>> start PAGE TEXT
Given the complexity of the pairing sequence of the Bluetooth protocol this introduction will limit itself to Arduino⇆Arduino communication. Motivated students are encouraged to explore ArduinoLaptop and ArduinoAndroid Phone pairings.

As is the custom of the Serial UART protocol between two devices, the roles of master and slave must be established. These roles, together with a few other parameters, must be written into the RAM of the devices prior to the pairing. This is accomplished by entering AT COMMAND Mode and entering the required values. AT Command References appear below.

Although there are a few blogs out there with plenty of detailed backround information, I found this terrific video got right to the point of successfully pairing up two HC-05s.

How to Pair HC-05 Bluetooth Modules

LED Flashing Patterns

Github: BT Confirmation sketches discussed in class

Additional References

IC Datasheet and AT Command Manual: EGBT-045MS/EGBT-046S

AT Command Set

Martyn Currey Tutorials

Self-Reflection (2019 02 18)


IR Sensing with 940nm 5mm Emitter/PhotoDiode Matched Pair

For the first of a few IR investigations you are asked to examine the use of the 5mm LED matched Emitter/Photodiode pair (940 nm) provided in your Session 6 Supplementary Parts kit. These components can be employed to detect interruptions and tuned to detect the proximity of an object.
>> end PAGE TEXT
>> start DATA SHOWN
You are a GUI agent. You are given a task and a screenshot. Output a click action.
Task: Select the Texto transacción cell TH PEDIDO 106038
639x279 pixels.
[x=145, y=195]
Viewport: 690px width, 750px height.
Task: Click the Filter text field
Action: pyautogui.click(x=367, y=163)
>> end DATA SHOWN
- _GOAL OF THE EXERCISE_:
Please retype the part of the Bluetooth pairing text above starting at "LED Flashing Patterns" and ending at "(2019 02 18)", with no changes.

- _EXERCISE RESULT_:
LED Flashing Patterns

Github: BT Confirmation sketches discussed in class

Additional References

IC Datasheet and AT Command Manual: EGBT-045MS/EGBT-046S

AT Command Set

Martyn Currey Tutorials

Self-Reflection (2019 02 18)